O poder encantador de ousadias como a do Barça, a equipa que mais vezes apanha adversários em foras de jogo e ganha sempre que alguém lhe marca um hat-trick
David Ramos
Se estimarmos a perfeição segundo o que ela realmente é, uma miragem, parvo será termos um adágio que vulgarize o aperfeiçoamento do nosso julgamento. Soa a prepotência dizermos “no seu perfeito juízo” quando vivalma o tem, nem os mais bafejados pela clarividência, se bem que aposto, perdoem-me o atrevimento, de que essa impossibilidade sairá de alguma reação daqui por momentos. Perante o fim do campeonato que temos em Portugal, esticada a sua decisão até à última jornada e afunilados os rivais de Lisboa, historicamente às turras e a alfinetarem-se com cotoveladas que nem duas crianças à bulha por espaço num assento para um só corpo, quem não ajuizaria centrar todo o destaque nisto?
Olhando de relance, fiando no toldo da emoção, Sporting e Benfica chegarem à 34.ª jornada empatados em pontos é obra para entusiasmo, tão ou mais do que o anticlímax do dérbi que podia ter atribuído o título, pela primeira vez, a qualquer uma das equipas. Pela oitava vez este século, o título será decidido apenas na última jornada, viva à emoção, vénia ao estender da competitividade, mas esta tertúlia desta época é uma de baixa cilindrada: o campeão terá, no máximo, 82 pontos, igualando o pior registo da última década, podendo acontecer ficar com menos de 80, acumulado não visto desde 2006. Podemos ter um vencedor com quatro derrotas ou um que não venceu nove jogos no campeonato, algum será.

◆ **Instruções**
#1 Transcreva o excerto sobre o fim do campeonato desde "Olhando de relance, fiando" até "campeonato, algum será.", incluindo estas últimas palavras.
#2 No excerto sobre o fim do campeonato, quantos pontos terá o campeão, no máximo?

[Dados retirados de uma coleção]

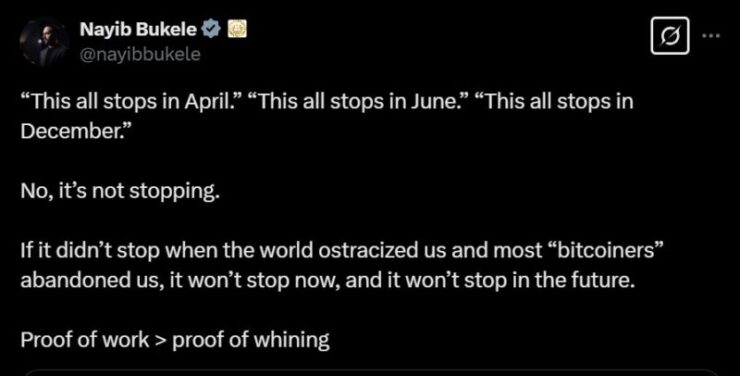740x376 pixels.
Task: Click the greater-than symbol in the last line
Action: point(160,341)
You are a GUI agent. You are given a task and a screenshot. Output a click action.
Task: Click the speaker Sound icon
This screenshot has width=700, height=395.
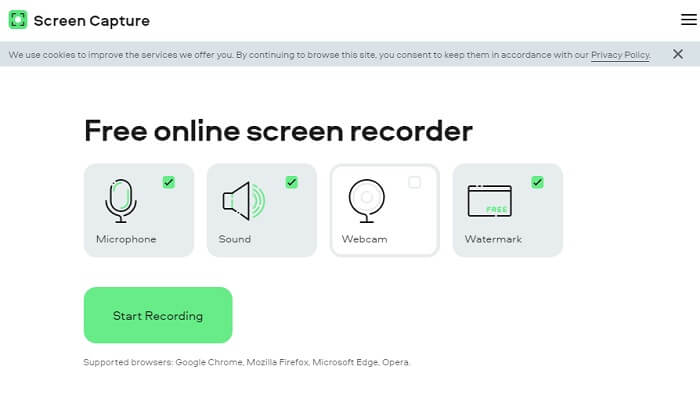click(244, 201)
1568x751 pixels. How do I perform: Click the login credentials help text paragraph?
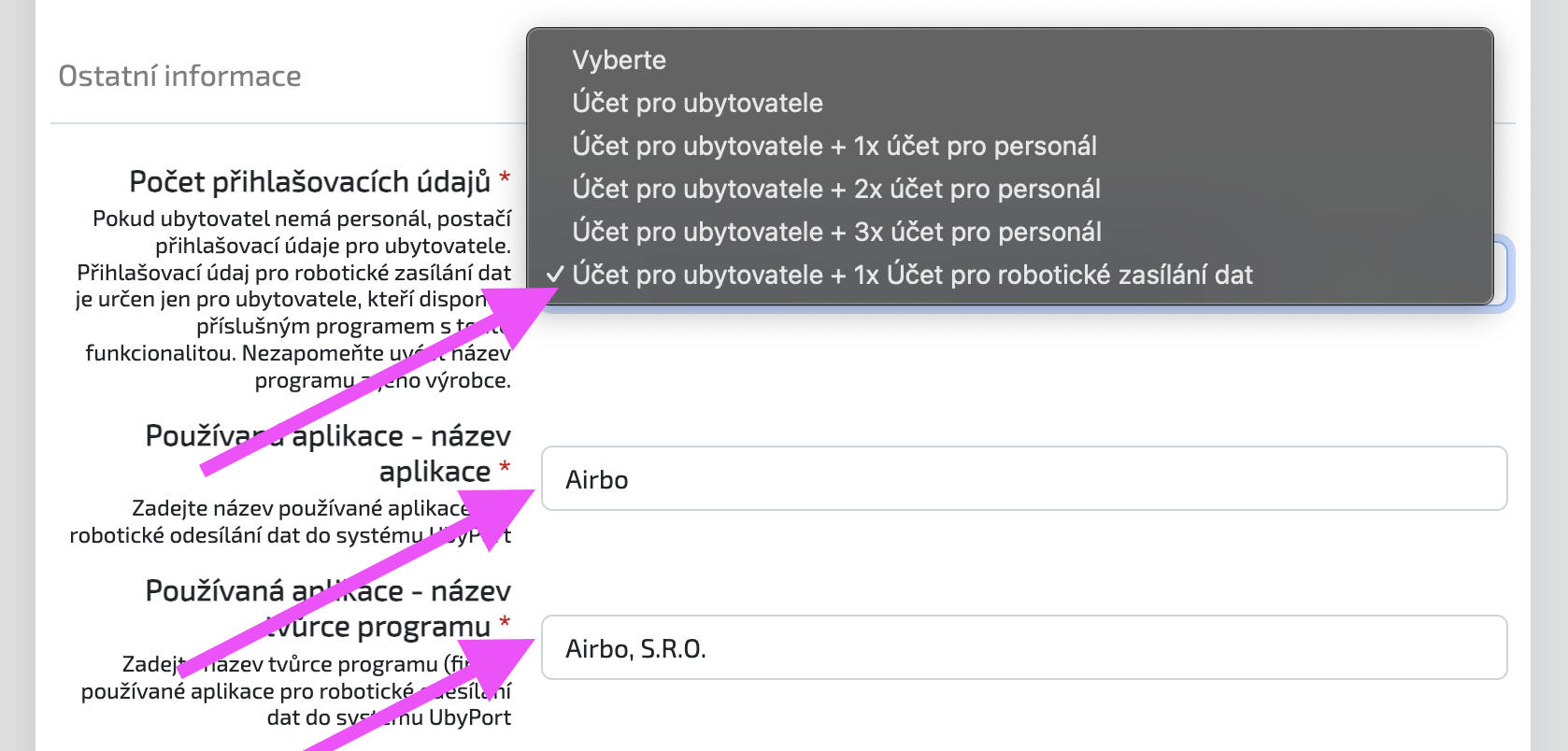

◆ **As respostas**
#1
Olhando de relance, fiando no toldo da emoção, Sporting e Benfica chegarem à 34.ª jornada empatados em pontos é obra para entusiasmo, tão ou mais do que o anticlímax do dérbi que podia ter atribuído o título, pela primeira vez, a qualquer uma das equipas. Pela oitava vez este século, o título será decidido apenas na última jornada, viva à emoção, vénia ao estender da competitividade, mas esta tertúlia desta época é uma de baixa cilindrada: o campeão terá, no máximo, 82 pontos, igualando o pior registo da última década, podendo acontecer ficar com menos de 80, acumulado não visto desde 2006. Podemos ter um vencedor com quatro derrotas ou um que não venceu nove jogos no campeonato, algum será.

#2 82 pontos.